INPUT FOR THIS TASK ::
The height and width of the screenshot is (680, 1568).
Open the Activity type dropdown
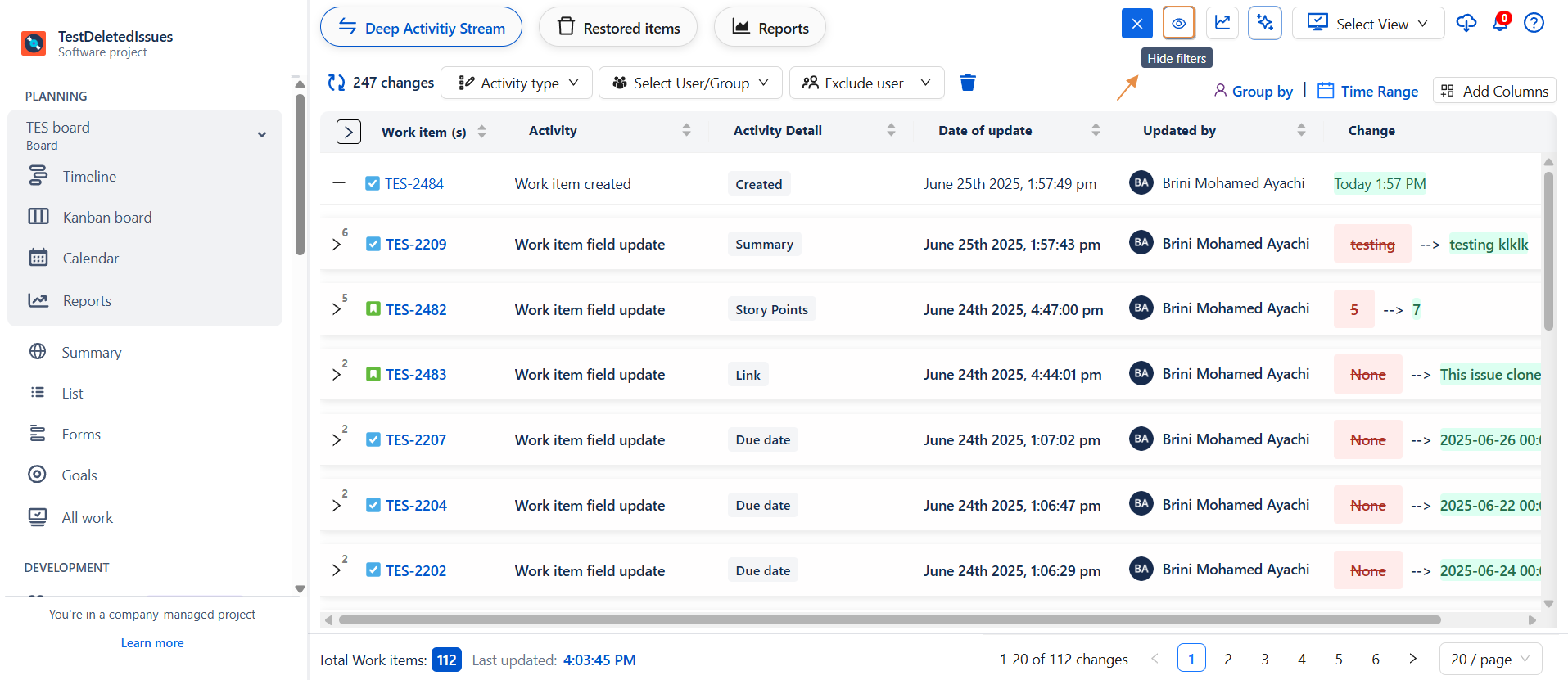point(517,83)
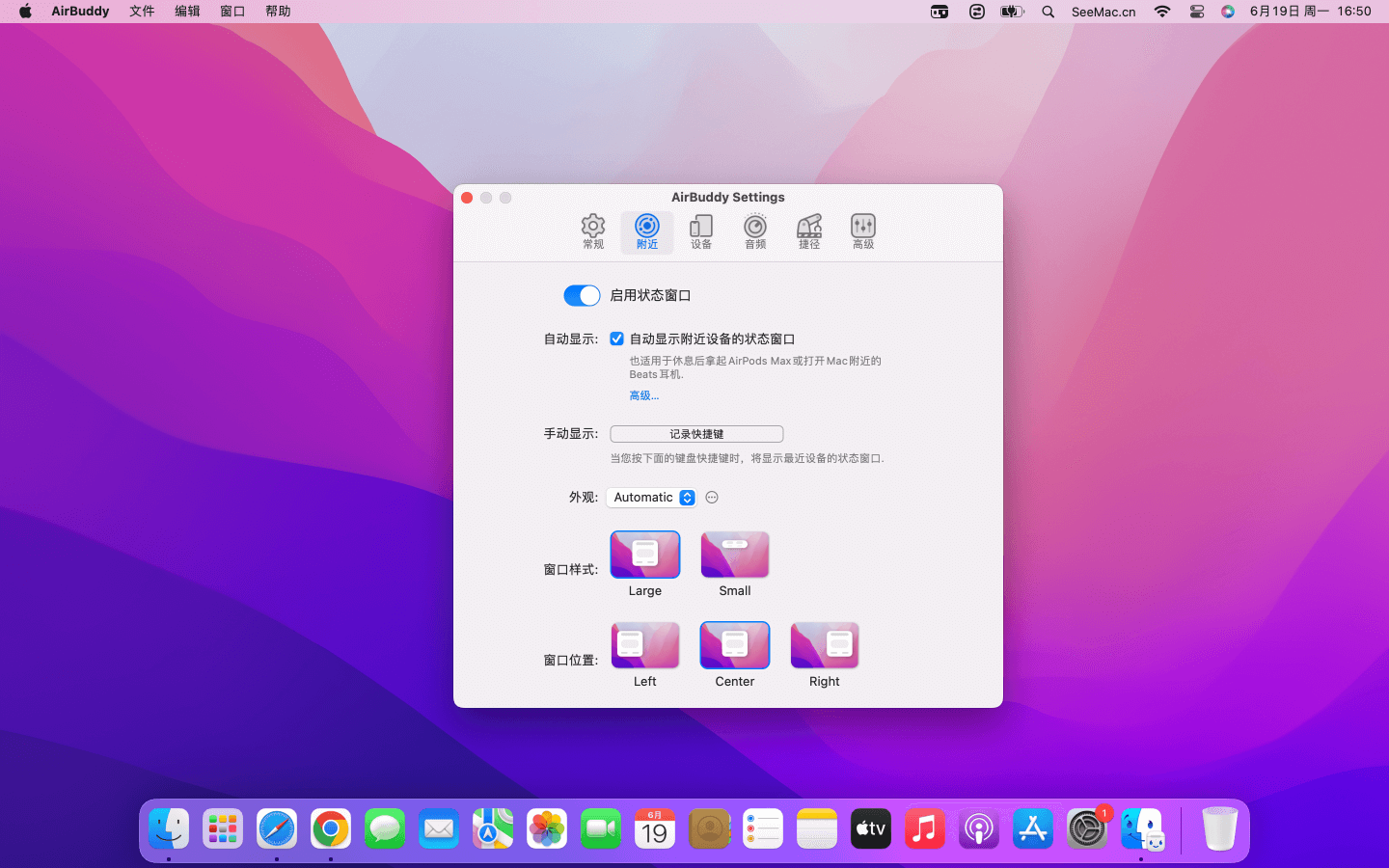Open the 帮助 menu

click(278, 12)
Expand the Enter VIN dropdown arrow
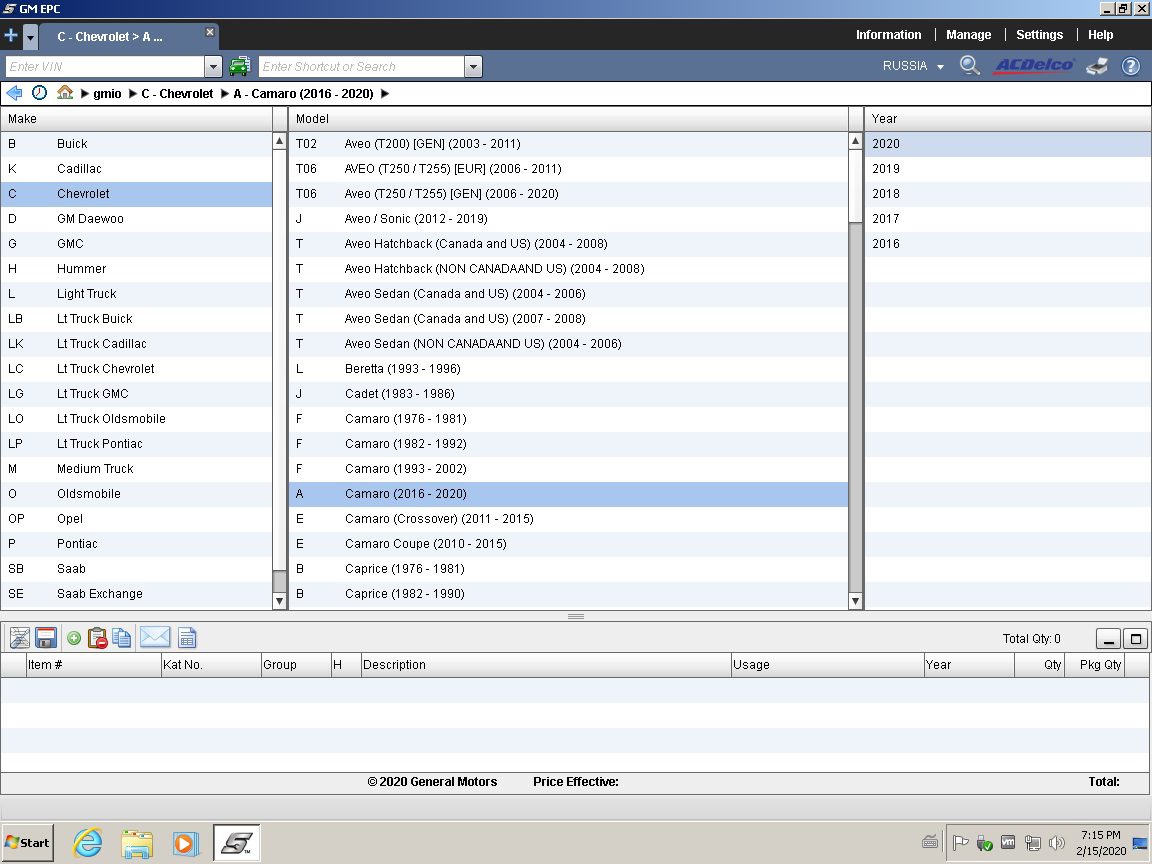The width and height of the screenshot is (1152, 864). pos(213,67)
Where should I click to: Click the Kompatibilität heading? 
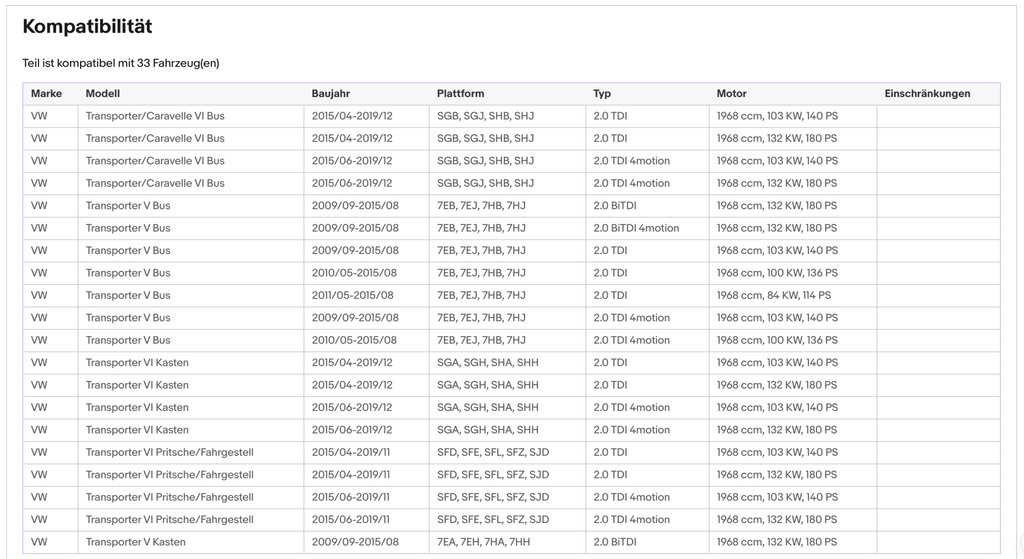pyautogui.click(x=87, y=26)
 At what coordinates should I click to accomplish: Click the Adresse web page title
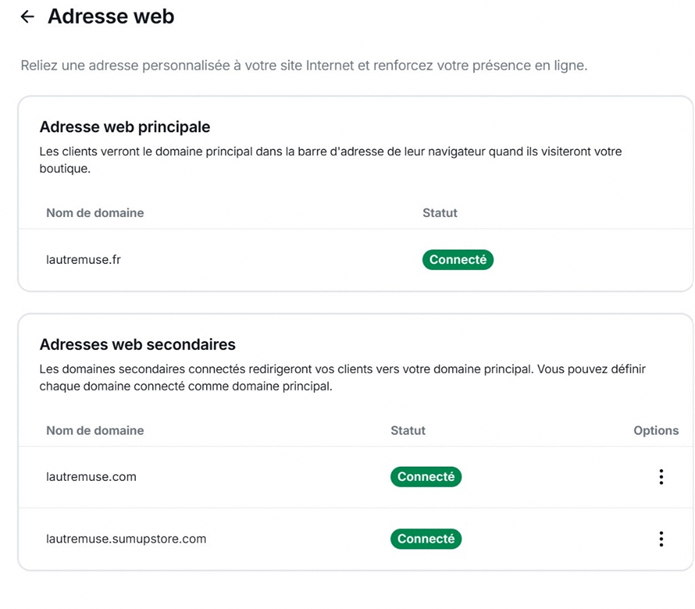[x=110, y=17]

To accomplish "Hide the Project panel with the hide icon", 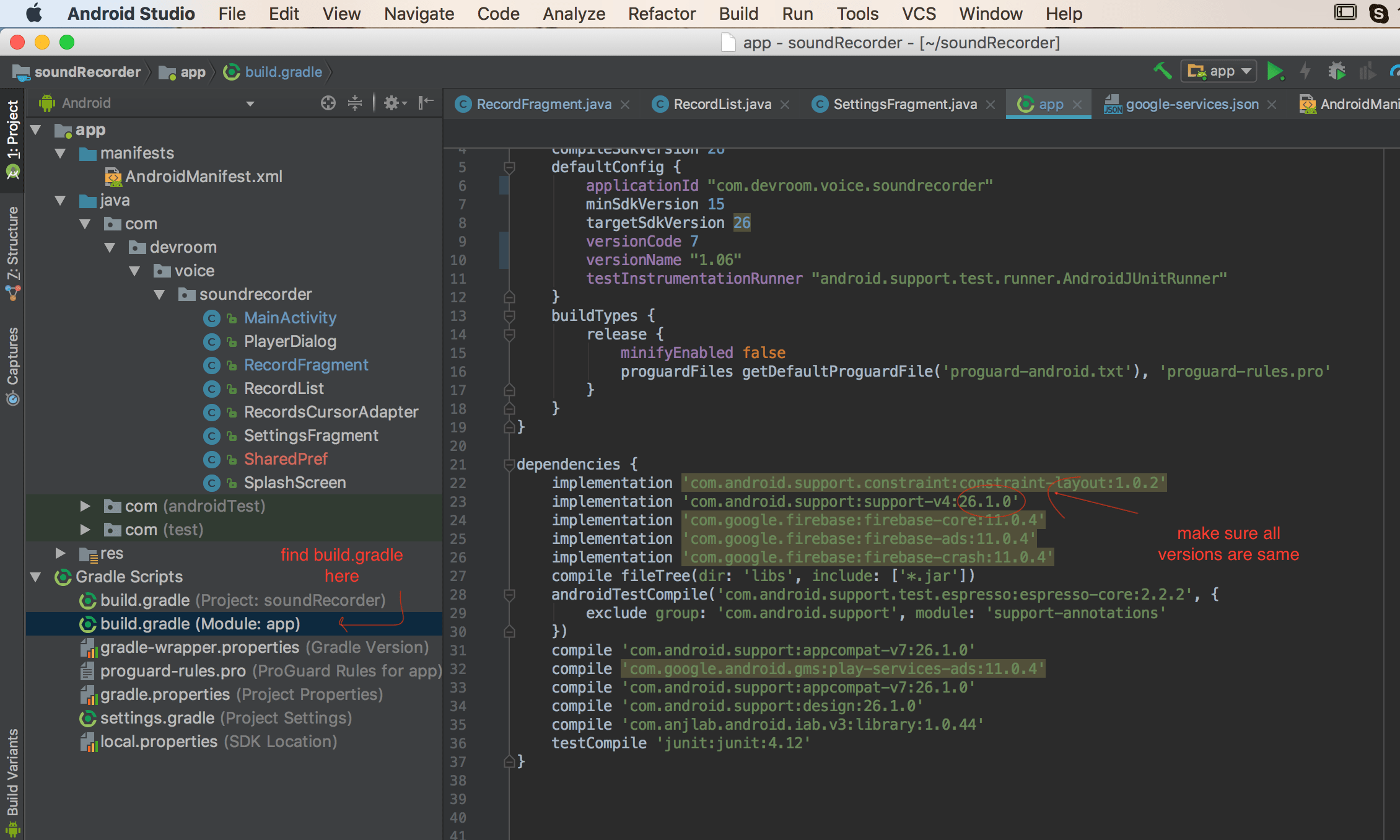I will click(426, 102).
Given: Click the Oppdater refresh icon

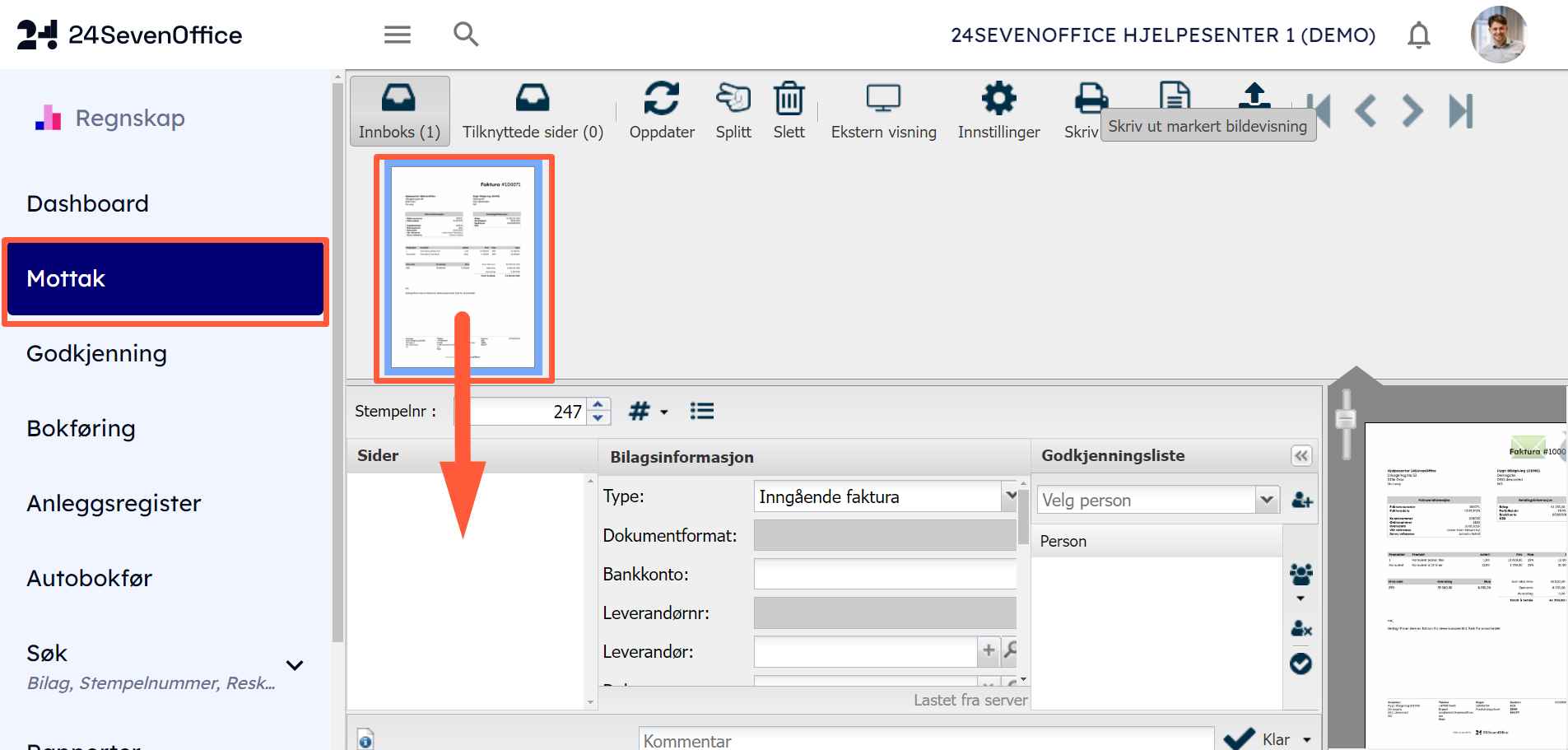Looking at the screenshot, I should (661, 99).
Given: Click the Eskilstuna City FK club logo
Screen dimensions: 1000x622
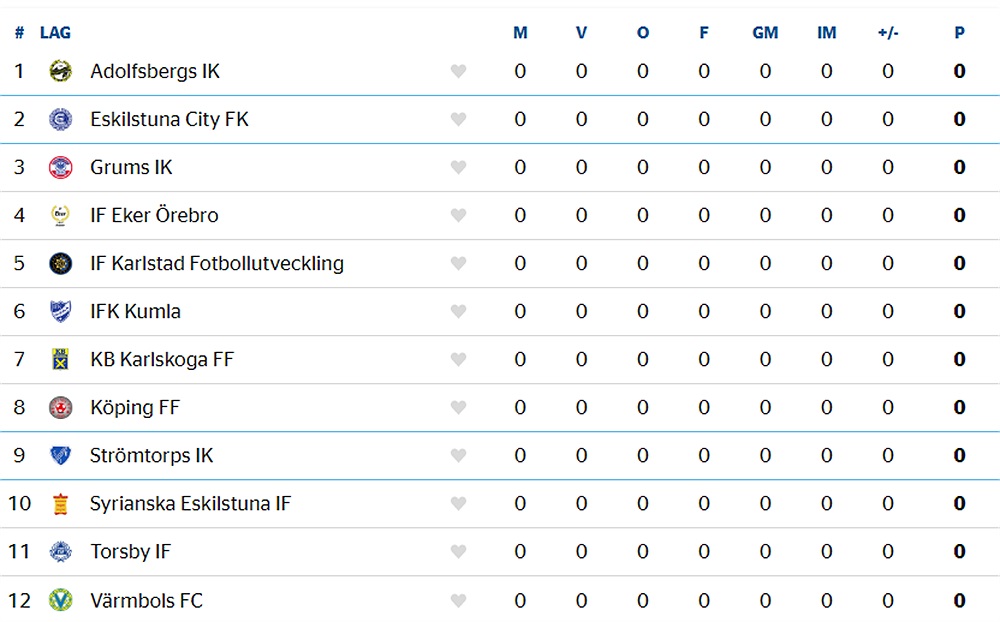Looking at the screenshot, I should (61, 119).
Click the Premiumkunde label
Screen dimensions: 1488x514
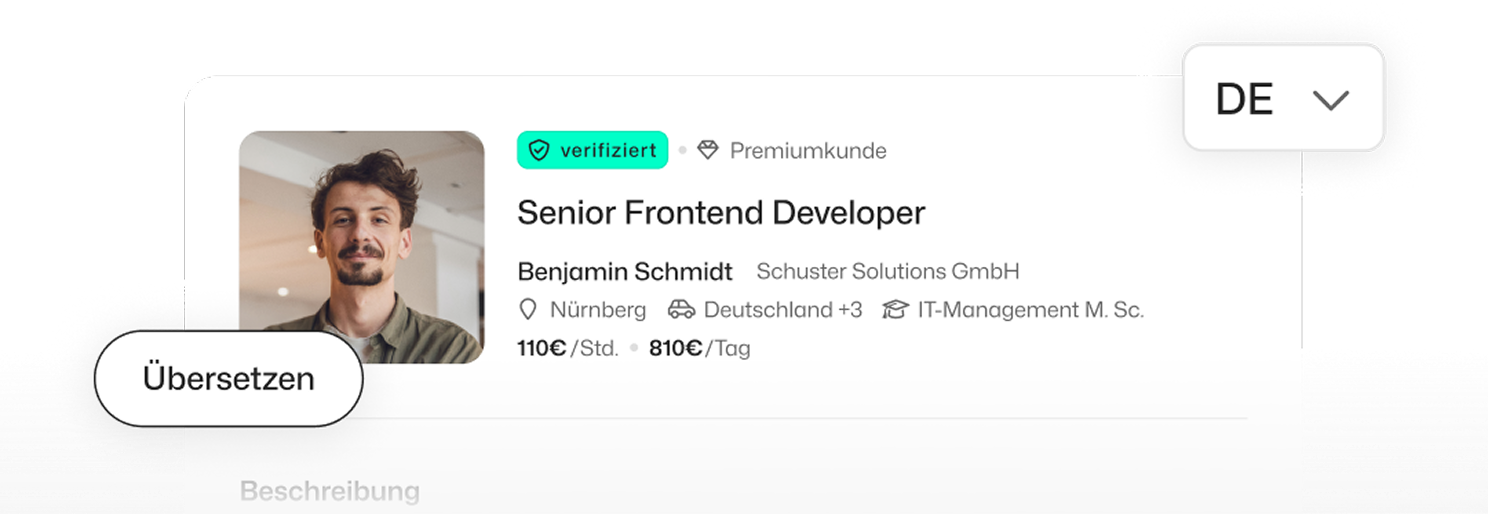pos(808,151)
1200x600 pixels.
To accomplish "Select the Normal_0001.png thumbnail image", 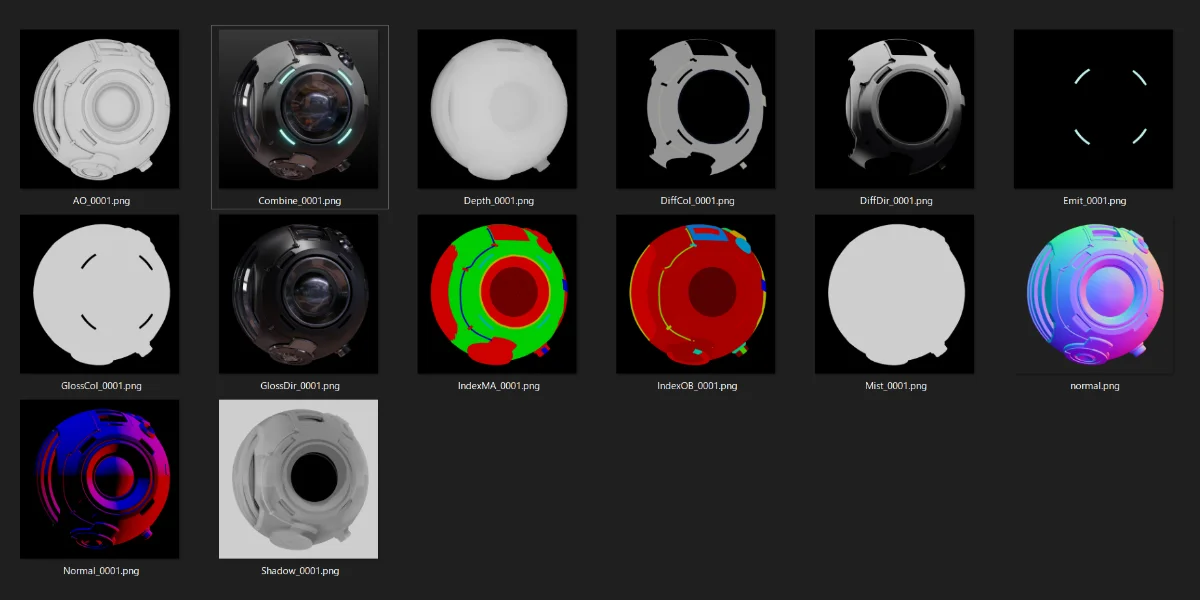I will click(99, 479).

EXERCISE TASK :: Copy the material from its first line through the line that contains "The width and", substituting "drop-down" for every "dropdown" and keeping everything else unchanged. Omit the pictures.

ANSWER TO THE TASK ::
The height and width of the screenshot is (680, 1568).
Open the Activity type drop-down
point(517,83)
Open the 帮助 menu

click(278, 12)
Expand the Enter VIN drop-down arrow
The width and height of the screenshot is (1152, 864). pos(213,67)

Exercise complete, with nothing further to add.